In West Coast South America a 39,000-dwt open in Peru was fixed for a trip via Chile to the St Lawrence River at US$30,000. A 28,000-dwt open in Colombo 16-24 March was fixed for five to seven Months with worldwide redelivery at US$32,000.


The BCTI held up just over the 1000 mark this week with high bunker prices (albeit not quite so high as last week) still playing a leading role.

In the Middle East Gulf, freight levels seem to have stalled and then have been tested down on all sizes this week. The LR2s of TC1, 75k Middle East Gulf/Japan, have come down to WS180 (-14.29), a round-trip TCE of US$26,564 /day. LR1s have also seen a similar downward trend with TC5, 55k Middle East Gulf/Japan, dipping 14.28 points to WS192.68. On a trip to the West, TC8 is still holding over the US$3m level for the moment. The MRs of TC17, 35kt Middle East Gulf/East Africa, came off 29.16 points to WS240.42 – a round-trip TCE of US$14,626/day.

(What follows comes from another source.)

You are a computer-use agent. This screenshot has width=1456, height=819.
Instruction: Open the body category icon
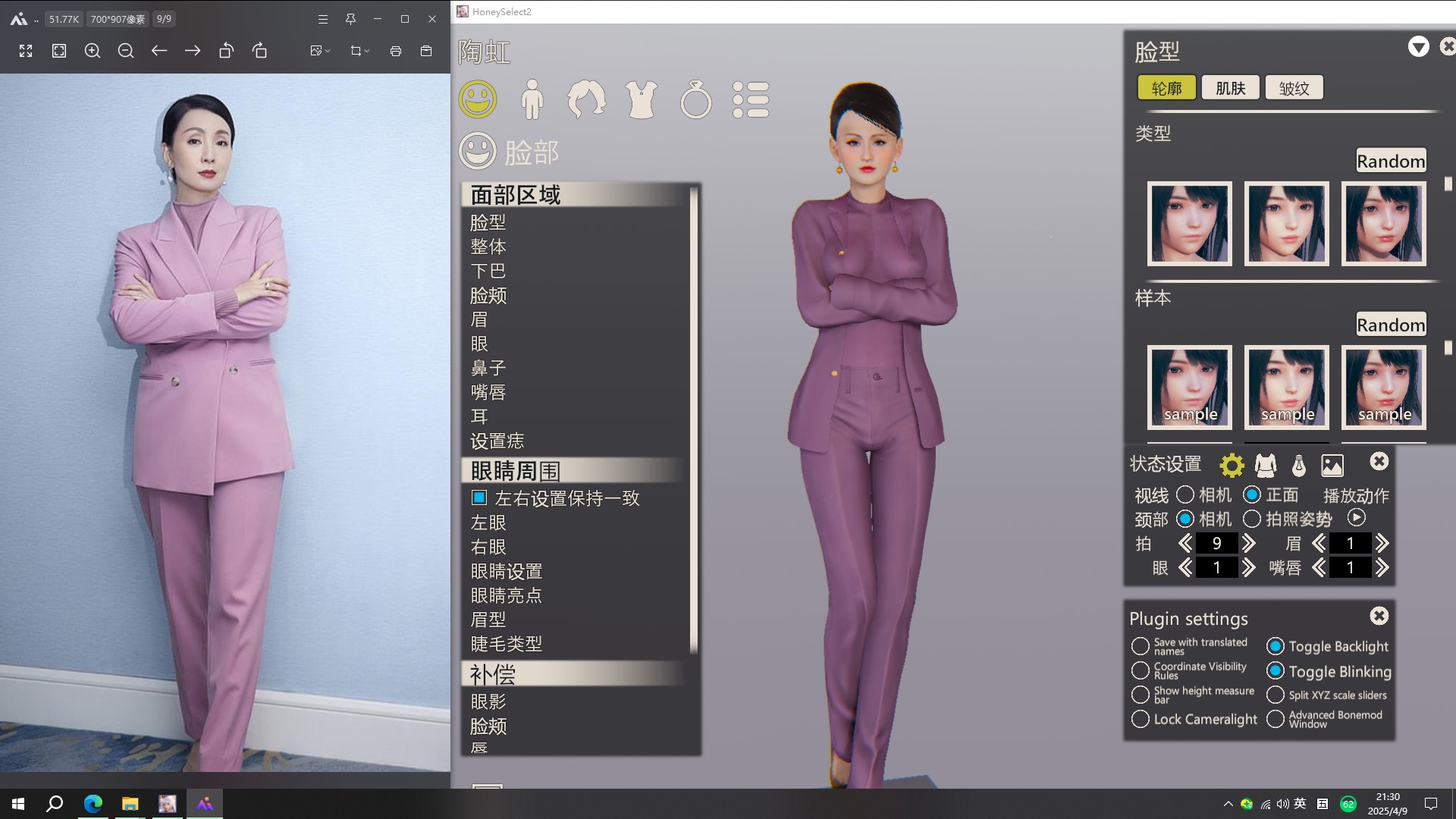532,100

West of Suez, on the LR2s, TC15 80k Mediterranean/Japan, have been subject to softening sentiment this week, currently pegged around US$3m. The LR1s of TC16 60k Amsterdam/Offshore Lomé held stable this week with WS155 being repeated. On the UK-Continent, MRs saw the TC2 (WS180.83) and TC19 (WS194.64) delta expand this week from its customary five points. We understand owners are currently less willing to end up in West Africa due to high bunker prices and repositioning costs.

US Gulf MRs appear to have been suffering from subdued activity this week. Subsequently TC14, 38k US Gulf/UK-Continent, dropped to WS 188.93 (-8.57) and TC18 the MR US Gulf/Brazil run also came off to WS230 (-10). Baltic Handymax vessels on TC9 have crept up this week from WS385 to WS390, where they look to have settled for the moment. In the Mediterranean TC6 30kt Skikda/Lavera has seen tonnage availability increase this week and subsequently the run has been tested down to around the WS230 mark.

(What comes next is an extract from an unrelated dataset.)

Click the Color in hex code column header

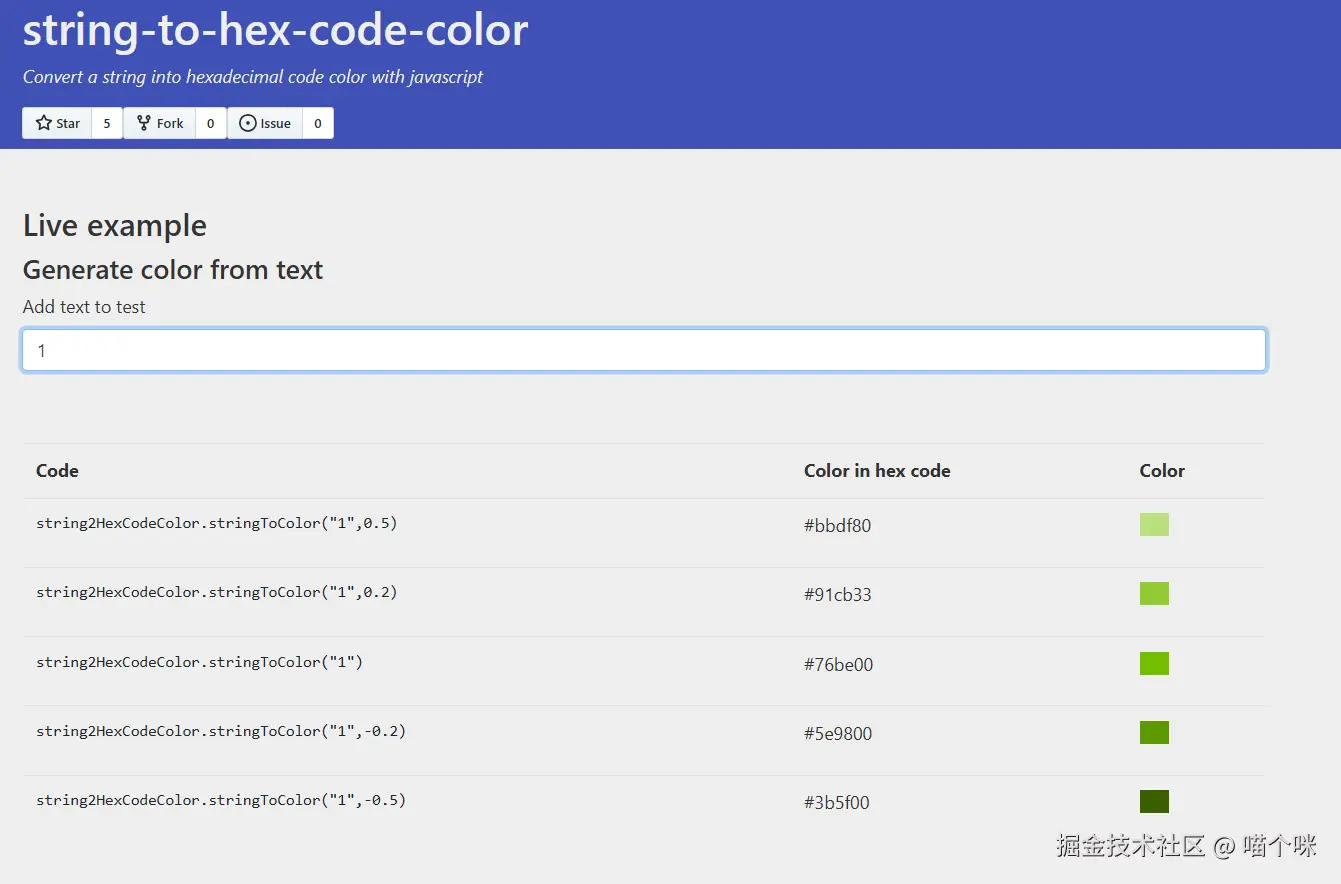[877, 471]
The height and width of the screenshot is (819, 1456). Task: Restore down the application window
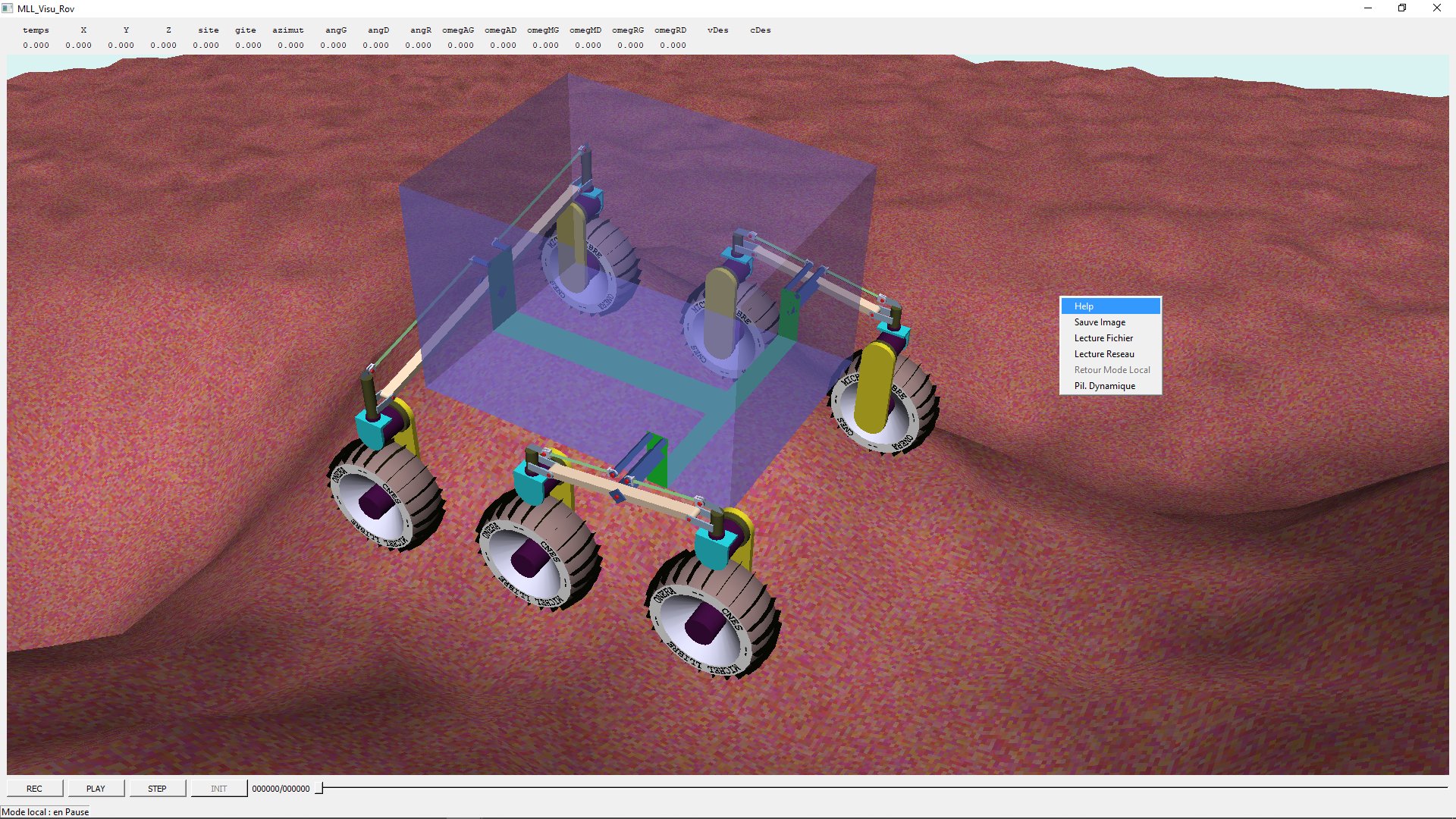1402,8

The markets continue to settle back down after the Russian invasion of Ukraine three weeks ago.

For 280,000mt Middle East Gulf/USG (via Cape of Good Hope) the latest assessment is another two-points lower at WS20.5. Meanwhile, in the 270,000mt Middle East Gulf/China market, rates had seven points chipped away to WS38.5 level (a round-trip TCE of minus US$9700 per day).

In the Atlantic region the 260,000mt West Africa/China route had four points chopped out and is now rated at WS41 (minus US$6200 per day round-trip TCE). The only reported fixture is a French oil major, which is claimed to have taken a vessel for a West Africa trip Far East voyage at WS44 (with West options a little higher) at the beginning of the week.

The 270,000mt US Gulf/China route has lost a further US$306,250 since last week and is now valued at a touch above US$5m (a round-trip TCE of minus US$7000 per day).


Rates for the 135,000mt Novorossiysk/Augusta route dropped 44 points to WS211 (a round-trip TCE of US$93,900 per day) with very little reported activity, whilst rates for 130,000mt Nigeria/UKC have settled at the WS77.5/80 level (a round-trip TCE of US$3,700 per day).

For the 140,000mt Basra/West Mediterranean route, charterers were able to again draw owners down a further two points to just above WS46, with reports this morning detailing Delta Tankers on subjects to Saras at this level.


The 80,000mt Ceyhan/Mediterranean market dipped five points earlier in the week and rates have recovered to show a weekly change of 0.5 points at WS130 (a round-trip TCE of US$14,800 per day).

In Northern Europe, the rate for 80,000mt Hound Point/UK Continent has slipped 7.5 points to WS125 (a round-trip TCE of US$11,500 per day). Meanwhile, rates for the Russian loading route of 100,000mt Primorsk/UK Continent steeply fell by 42 points to WS517.5 (a round-trip TCE of US$245,100 per day). However, reports on Friday morning have a Delta Tankers vessel on subjects to a Chinese charterer at WS375, with an option to the Mediterranean at WS300.

On the other side of the Atlantic, the market slipped further for the shorter haul voyages: 70,000mt EC Mexico/US Gulf fell 11 points to WS147.5 (a round-trip TCE of US$14,500 per day) and 70,000mt Caribbean/US Gulf rates fell six points to just below WS145 (a round-trip TCE of US$10,800 per day). For the longer-haul transatlantic route, the rate for 70,000mt US Gulf/UK Continent has plateaued at WS135 (US$9700 per day round-tip TCE, or a much higher figure basis one-way economics).